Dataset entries
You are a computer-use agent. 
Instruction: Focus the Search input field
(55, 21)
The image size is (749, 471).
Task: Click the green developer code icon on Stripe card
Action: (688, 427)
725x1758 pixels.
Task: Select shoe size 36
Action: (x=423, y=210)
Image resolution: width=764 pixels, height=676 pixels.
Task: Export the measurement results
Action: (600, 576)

What needs to be done
Put every line of all the records above into a numbered list, leaving out any blank lines.

Exercise solution
1. You are a computer-use agent. 
2. Instruction: Focus the Search input field
3. (55, 21)
4. The image size is (749, 471).
5. Task: Click the green developer code icon on Stripe card
6. Action: (688, 427)
7. 725x1758 pixels.
8. Task: Select shoe size 36
9. Action: (x=423, y=210)
10. Image resolution: width=764 pixels, height=676 pixels.
11. Task: Export the measurement results
12. Action: (600, 576)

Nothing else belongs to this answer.